1. Dataset and Activation Extraction¶

Uses the MusicSet dataset (~160k clips of ~10s each, sourced from MTG-Jamendo / MusicCaps / MusicBench).
Audio is fed into pretrained MusicGen-Large (MGL, \(d=2048\)) and MusicGen-Small (MGS, \(d=1024\)).
Activations are extracted from 5 residual stream layers: layer 2 (early), layers at 25%/50%/75% depth, and the second-to-last layer (late).
MGL layer indices: \(\{2, 12, 24, 36, 46\}\); MGS layer indices: \(\{2, 6, 12, 18, 22\}\).

2. Sparse Autoencoder (SAE) Training¶

Uses a \(k\)-sparse autoencoder architecture: encoder \(\mathbf{h} = \text{ReLU}(\mathbf{W}_e \mathbf{x} + \mathbf{b}_e)\), followed by a top-\(k\) projection retaining the \(k\) largest activations.
Decoder \(\hat{\mathbf{x}} = \mathbf{W}_d \mathbf{h} + \mathbf{b}_d\), minimizing MSE reconstruction loss.
Hyperparameter combinations: expansion factor \(\epsilon \in \{4, 32\}\), sparsity \(k \in \{32, 100\}\).

3. Feature Filtering¶

For each feature, its activation rate \(r_i\) across all tracks in the validation set is computed, and three categories of invalid features are removed:

Never activating: \(r_i = 0\)
Overly common: \(r_i > 0.25\) (activates in more than 25% of tracks; semantically ambiguous)
Overly rare: \(r_i < 0.01\) (insufficient coverage for reliable interpretation)

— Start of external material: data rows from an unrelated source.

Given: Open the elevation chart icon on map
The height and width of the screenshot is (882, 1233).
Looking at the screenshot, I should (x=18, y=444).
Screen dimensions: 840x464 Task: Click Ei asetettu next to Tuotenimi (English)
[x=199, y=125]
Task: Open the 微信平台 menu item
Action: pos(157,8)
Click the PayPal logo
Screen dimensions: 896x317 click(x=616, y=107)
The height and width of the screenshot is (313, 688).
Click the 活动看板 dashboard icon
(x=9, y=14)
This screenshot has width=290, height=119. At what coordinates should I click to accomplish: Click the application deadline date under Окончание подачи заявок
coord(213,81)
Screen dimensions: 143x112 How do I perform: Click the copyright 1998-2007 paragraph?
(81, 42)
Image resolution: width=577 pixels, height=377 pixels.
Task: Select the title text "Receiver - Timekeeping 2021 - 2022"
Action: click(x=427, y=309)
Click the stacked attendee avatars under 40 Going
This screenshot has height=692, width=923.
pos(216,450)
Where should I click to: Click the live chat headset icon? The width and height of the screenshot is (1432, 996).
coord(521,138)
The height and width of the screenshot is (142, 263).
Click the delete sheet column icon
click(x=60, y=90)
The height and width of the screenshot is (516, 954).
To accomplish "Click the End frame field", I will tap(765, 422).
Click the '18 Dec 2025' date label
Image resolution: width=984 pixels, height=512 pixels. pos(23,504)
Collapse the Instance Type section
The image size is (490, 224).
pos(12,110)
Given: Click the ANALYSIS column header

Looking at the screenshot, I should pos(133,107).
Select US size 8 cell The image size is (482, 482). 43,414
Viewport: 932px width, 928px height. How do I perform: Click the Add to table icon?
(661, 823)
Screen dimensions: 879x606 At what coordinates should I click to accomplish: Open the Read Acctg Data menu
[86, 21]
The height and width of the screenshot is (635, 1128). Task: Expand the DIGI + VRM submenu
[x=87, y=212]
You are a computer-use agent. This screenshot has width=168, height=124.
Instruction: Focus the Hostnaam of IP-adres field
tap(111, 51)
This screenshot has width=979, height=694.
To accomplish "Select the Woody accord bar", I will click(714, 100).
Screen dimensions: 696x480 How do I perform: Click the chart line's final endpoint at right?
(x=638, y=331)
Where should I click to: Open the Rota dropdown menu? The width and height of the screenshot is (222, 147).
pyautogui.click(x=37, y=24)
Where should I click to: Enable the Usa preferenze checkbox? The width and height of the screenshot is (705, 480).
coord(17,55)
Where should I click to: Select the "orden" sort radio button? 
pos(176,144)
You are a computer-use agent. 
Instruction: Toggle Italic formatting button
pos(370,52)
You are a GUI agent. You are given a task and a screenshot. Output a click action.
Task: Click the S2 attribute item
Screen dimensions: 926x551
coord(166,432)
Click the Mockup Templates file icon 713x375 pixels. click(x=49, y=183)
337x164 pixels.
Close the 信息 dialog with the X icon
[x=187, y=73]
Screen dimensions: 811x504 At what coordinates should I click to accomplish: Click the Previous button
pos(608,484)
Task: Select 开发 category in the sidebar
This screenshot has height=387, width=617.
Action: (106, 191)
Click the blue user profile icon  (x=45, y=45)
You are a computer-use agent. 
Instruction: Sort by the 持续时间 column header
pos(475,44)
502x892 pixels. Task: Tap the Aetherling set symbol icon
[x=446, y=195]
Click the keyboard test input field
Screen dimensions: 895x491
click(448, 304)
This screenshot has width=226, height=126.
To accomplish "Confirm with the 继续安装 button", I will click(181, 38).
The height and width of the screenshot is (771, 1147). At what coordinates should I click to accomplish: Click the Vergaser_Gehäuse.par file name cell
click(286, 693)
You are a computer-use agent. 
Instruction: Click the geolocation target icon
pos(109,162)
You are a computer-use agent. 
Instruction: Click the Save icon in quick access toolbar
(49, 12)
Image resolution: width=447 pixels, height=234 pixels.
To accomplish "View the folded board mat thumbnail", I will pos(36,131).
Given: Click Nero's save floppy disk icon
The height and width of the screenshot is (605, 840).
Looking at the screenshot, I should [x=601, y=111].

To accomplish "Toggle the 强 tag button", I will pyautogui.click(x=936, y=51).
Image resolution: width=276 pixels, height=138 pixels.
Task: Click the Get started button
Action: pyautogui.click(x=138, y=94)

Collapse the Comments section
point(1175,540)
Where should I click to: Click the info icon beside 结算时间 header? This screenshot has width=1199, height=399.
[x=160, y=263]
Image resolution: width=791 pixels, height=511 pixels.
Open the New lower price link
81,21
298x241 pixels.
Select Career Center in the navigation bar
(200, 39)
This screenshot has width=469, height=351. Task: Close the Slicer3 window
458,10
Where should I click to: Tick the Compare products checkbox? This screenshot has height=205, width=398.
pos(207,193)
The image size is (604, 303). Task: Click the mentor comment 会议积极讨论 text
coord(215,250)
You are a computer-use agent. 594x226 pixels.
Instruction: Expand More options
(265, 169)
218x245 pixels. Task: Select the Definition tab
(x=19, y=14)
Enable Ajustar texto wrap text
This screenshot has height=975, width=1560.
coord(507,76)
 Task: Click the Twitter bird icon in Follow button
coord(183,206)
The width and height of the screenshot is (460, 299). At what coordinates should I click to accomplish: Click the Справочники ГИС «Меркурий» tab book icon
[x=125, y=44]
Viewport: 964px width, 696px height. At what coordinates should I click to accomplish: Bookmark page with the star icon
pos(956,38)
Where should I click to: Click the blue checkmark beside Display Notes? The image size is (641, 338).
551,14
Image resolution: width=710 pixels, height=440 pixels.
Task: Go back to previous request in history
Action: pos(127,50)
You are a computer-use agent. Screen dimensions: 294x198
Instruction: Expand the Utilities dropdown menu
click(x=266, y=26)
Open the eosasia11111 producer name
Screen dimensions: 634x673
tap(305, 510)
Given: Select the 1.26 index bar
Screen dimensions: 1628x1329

4. Automatic Annotation Pipeline¶

Three complementary strategies applied in parallel:

Generative annotation: The concatenated audio of the top-10 highest-activating samples per feature is passed to Gemini Flash 1.5, prompting the multimodal LLM to generate concept labels, confidence scores, and descriptions.
Classifier-based annotation: Pretrained Essentia audio classifiers are used to extract labels (genre, instrument, mood, etc.).
CLAP alignment scoring: The CLAP embedding cosine similarity between label text and activating audio samples is computed to quantify label quality.

5. Generation Steering¶

During forward inference, a scaled decoder weight vector is injected into the residual stream at the SAE layer:

\[\mathbf{x}' = \mathbf{x} + \alpha \cdot \beta \cdot \mathbf{W}_{d,j}\]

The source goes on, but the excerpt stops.